When I was told how my ex-husband had committed suicide my first thought was to the police/ambulance who would have had to deal with him.

He didn't do it quietly in his own house, he went to a hotel and booked a room. Then put a bag over his head. I found myself wondering if he'd had the thought to go to the toilet beforehand so they didn't have to clean up that mess either.

I suppose it just adds into the "suicide is the most selfish act you can do" because he really wasn't thinking of anybody but himself when he did it.

Now the rest of us are left behind to deal with it.

Spence Kennedy said...

Anon - So sorry to hear about the awful trauma you and your family have gone through.

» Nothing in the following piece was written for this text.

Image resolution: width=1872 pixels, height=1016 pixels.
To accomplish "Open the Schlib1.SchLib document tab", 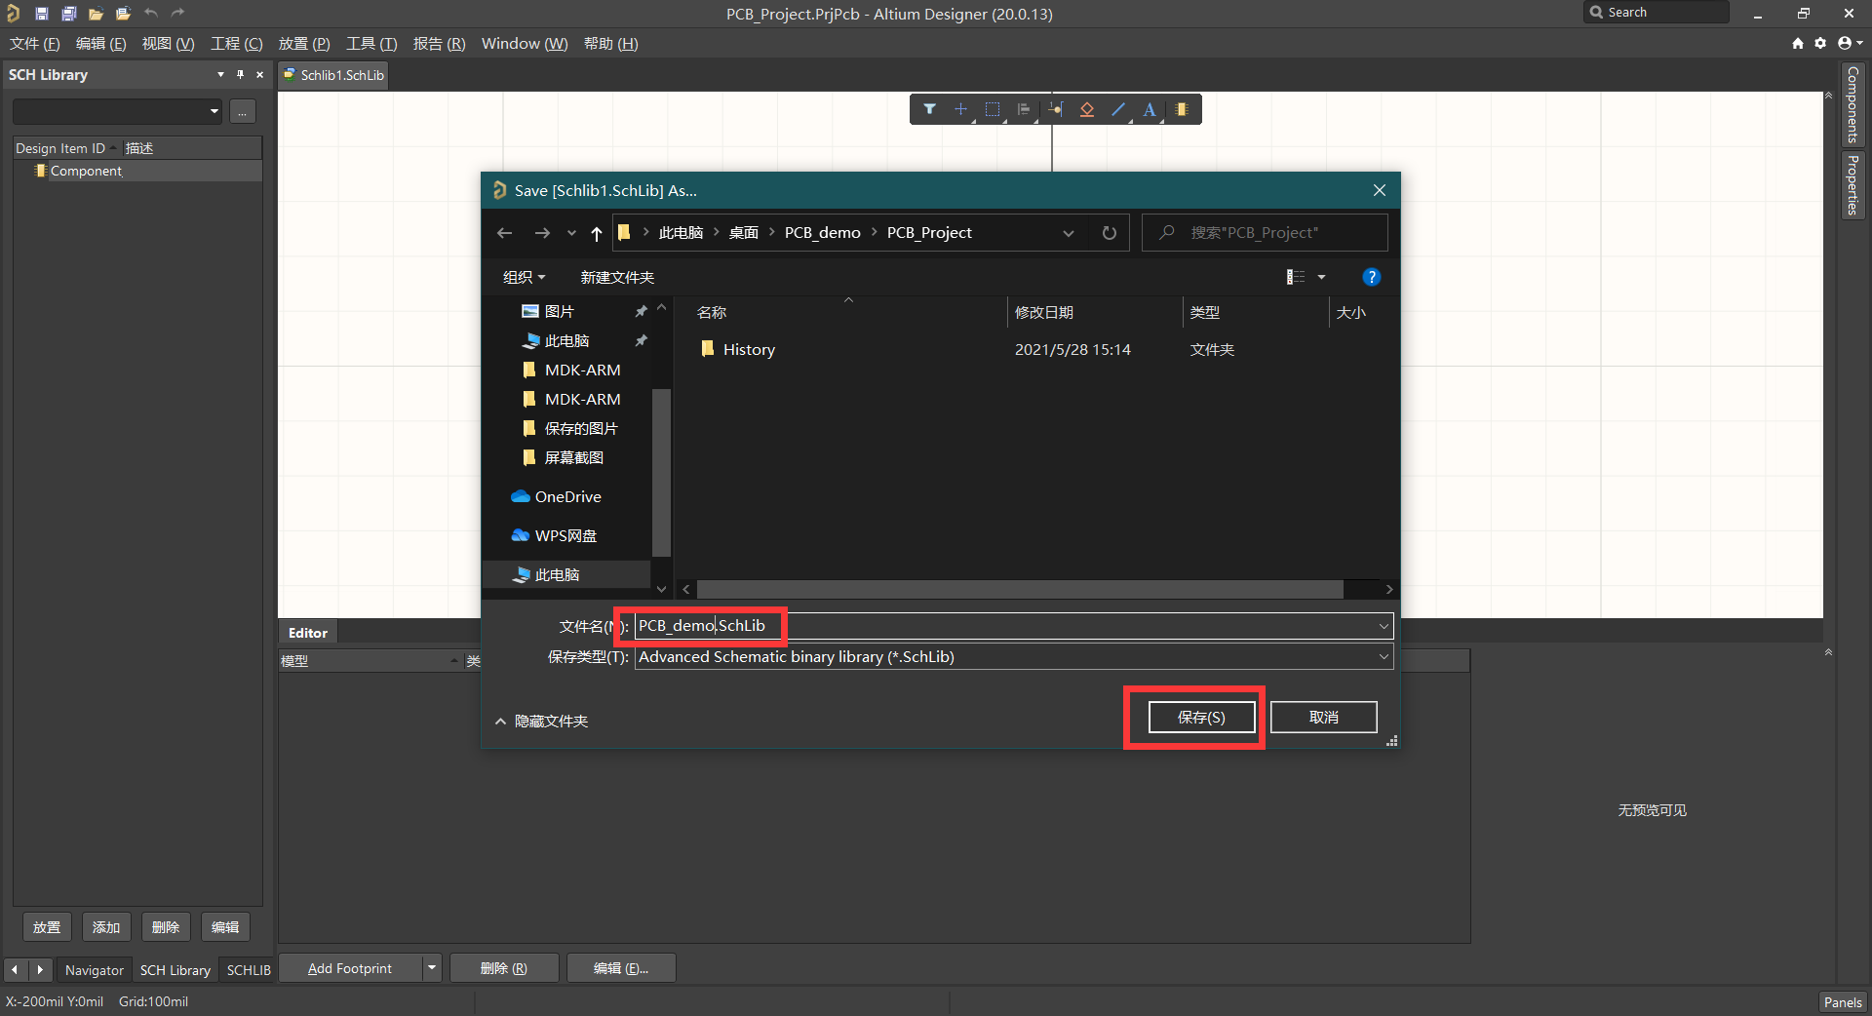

I'm no expert on suicide, and often when I think or talk about it I end up saying the things that people usually say. It is supremely difficult to rationalise the event, to put yourself in a situation where self-inflicted death - of any kind - could be seen as the best or only thing to do. The old cliche 'when the balance of the mind was disturbed' comes somewhere near to it, I suppose. You do something awful to yourself and your family / friends when, for whatever reason, the normal, clear running of your thoughts is seriously changed. And then you do something dreadful, and the fact that it's successful removes any chance that the hurt can be rectified. No-one comes back to say sorry or make amends.

It's very kind and outward looking of you to think of the effect on the emergency services of suicide. I can't deny that some of them are traumatic. But you can take some comfort (perhaps) in the thought that we're accustomed to dealing with traumatic scenes. We have coping strategies / support from our colleagues who've been through similar. We get paid to deal with mess. If it gets too much or we can't cope any more, we can leave and do something else. So don't worry about it. The crew who attended your husband would only have sympathy and respect for you, your husband and family, for the dreadful loss.

I hope you're getting all the help you need, Anon. Thanks for writing to me.